Why use constraints at start in the Hamiltonian expression?

Question

For example, consider the following situation:

I have a simple plane pendulum consisting of a mass $m$ attached to a string of length $\ell$. After the pendulum is set into motion, the length of the string is shortened at a constant rate

$$\tag{1}\frac{d\ell}{dt}=-\alpha=constant$$

as shown in the below image

then, if i want to write the Hamiltonian why can't i simply write its definition $${\cal H} = p_\theta \dot{\theta} + p_\ell \dot{\ell} - {\cal L}$$ and work on it and, in the end, apply (1) to my results?

I see in every example of hamiltonian always the "constraints" are applied directly in the start of the process (in the solution of this particular example, after apply (1) the hamiltonian is ${\cal H} = p_\theta \dot{\theta} - {\cal L}$). Why this happen?

Answer 1

TL;DR: OP is right: There are several equivalent ways to construct a Hamiltonian formulation, some apply the constraints at the beginning, some at a later stage.

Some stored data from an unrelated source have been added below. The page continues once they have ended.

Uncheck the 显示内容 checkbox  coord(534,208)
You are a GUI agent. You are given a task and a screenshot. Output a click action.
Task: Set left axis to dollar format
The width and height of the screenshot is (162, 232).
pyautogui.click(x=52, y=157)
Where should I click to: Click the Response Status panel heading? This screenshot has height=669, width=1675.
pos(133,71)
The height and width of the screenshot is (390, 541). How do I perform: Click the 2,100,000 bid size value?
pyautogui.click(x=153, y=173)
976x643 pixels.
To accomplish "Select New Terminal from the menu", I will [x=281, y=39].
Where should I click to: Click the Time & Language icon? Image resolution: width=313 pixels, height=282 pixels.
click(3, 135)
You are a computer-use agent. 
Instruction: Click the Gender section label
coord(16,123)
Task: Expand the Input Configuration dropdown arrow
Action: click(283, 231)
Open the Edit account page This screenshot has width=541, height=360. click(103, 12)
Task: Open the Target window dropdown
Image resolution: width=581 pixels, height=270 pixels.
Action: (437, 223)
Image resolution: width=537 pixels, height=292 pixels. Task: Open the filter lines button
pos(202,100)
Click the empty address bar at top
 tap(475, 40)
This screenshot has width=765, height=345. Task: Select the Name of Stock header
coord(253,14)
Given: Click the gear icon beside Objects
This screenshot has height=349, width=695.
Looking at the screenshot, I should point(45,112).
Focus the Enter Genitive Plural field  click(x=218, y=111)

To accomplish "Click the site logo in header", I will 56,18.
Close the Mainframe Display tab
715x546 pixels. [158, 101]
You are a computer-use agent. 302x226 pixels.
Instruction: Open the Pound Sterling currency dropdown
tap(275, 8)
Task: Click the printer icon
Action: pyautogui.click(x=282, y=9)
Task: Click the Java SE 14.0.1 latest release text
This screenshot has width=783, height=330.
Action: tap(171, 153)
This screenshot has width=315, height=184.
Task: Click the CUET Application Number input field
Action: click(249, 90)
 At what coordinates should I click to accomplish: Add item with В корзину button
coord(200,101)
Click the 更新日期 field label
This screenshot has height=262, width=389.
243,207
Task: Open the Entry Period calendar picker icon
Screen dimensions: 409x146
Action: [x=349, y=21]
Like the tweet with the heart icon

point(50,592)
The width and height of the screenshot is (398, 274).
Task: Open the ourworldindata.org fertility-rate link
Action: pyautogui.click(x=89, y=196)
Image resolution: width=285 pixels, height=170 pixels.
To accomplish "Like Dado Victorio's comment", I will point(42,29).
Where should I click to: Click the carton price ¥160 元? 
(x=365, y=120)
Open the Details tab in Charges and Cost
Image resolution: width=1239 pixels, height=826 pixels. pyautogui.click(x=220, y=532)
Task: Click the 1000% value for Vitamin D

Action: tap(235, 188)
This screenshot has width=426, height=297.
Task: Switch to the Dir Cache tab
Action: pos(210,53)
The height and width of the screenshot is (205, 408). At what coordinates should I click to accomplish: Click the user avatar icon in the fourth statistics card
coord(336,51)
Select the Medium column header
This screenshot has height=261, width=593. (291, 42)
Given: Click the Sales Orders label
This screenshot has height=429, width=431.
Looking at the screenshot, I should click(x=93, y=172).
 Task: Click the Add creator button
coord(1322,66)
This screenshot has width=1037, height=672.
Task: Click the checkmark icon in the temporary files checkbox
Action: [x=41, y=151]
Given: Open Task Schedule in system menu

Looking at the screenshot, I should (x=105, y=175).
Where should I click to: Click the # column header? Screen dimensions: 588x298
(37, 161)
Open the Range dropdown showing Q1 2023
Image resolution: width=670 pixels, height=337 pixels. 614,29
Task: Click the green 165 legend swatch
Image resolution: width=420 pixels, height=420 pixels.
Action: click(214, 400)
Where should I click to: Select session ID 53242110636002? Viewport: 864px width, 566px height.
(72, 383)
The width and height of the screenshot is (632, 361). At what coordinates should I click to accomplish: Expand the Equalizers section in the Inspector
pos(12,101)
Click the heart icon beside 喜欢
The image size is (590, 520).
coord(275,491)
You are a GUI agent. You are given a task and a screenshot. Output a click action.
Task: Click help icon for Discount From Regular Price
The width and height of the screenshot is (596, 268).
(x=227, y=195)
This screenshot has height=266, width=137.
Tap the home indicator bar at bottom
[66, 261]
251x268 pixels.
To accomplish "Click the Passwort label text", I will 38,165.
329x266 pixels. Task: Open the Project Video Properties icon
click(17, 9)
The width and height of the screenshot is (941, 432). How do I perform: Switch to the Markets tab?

Below let us illustrate how this plays out in OP's example:

1. We start with a system with Lagrangian $$ L_1~:=~L_0 + \lambda \chi_1, \qquad L_0~:=T-V, $$ $$ T ~:=~\frac{m}{2}(\dot{\ell}^2+\ell^2\dot{\theta}^2), \qquad V~:=~-mg\ell\cos\theta, \tag{A}$$ with Lagrange multiplier $\lambda$ and holonomic constraint $$ \chi_1~:=~\ell-\ell_0+\alpha t~\approx~0. \tag{B} $$ Note that the constraint $\chi_1$ (and hence the Lagrangian $L_1$) carry explicit time dependence. The Lagrangian momenta read $$ p_{\ell}~:=~\frac{\partial L_1}{\partial \dot{\ell}}~=~m\dot{\ell}, \qquad p_{\theta}~:=~\frac{\partial L_1}{\partial \dot{\theta}} ~=~m\ell^2\dot{\theta}.\tag{C} $$ Next perform the Dirac-Bergmann analysis. The bare Hamiltonian reads $$ H_0~:=~\frac{p_{\ell}^2}{2m} + \frac{p_{\theta}^2}{2m\ell^2}. \tag{D}$$ Interesting, there is a secondary constraint $$ 0~\approx~\frac{d\chi_1}{dt}~\approx~\{\chi_1, H_0\} + \frac{\partial\chi_1}{\partial t}~=~\frac{p_{\ell}}{m}+\alpha .\tag{E}$$ In the end the corresponding Hamiltonian becomes $$ H_1~=~\frac{p_{\ell}^2}{2m} + \frac{p_{\theta}^2}{2m\ell^2} +V -\lambda \chi_1-\lambda^{\prime} \left( \frac{p_{\ell}}{m}+\alpha\right) \tag{F}.$$ One may eliminate/integrate out the constraints in eq. (F).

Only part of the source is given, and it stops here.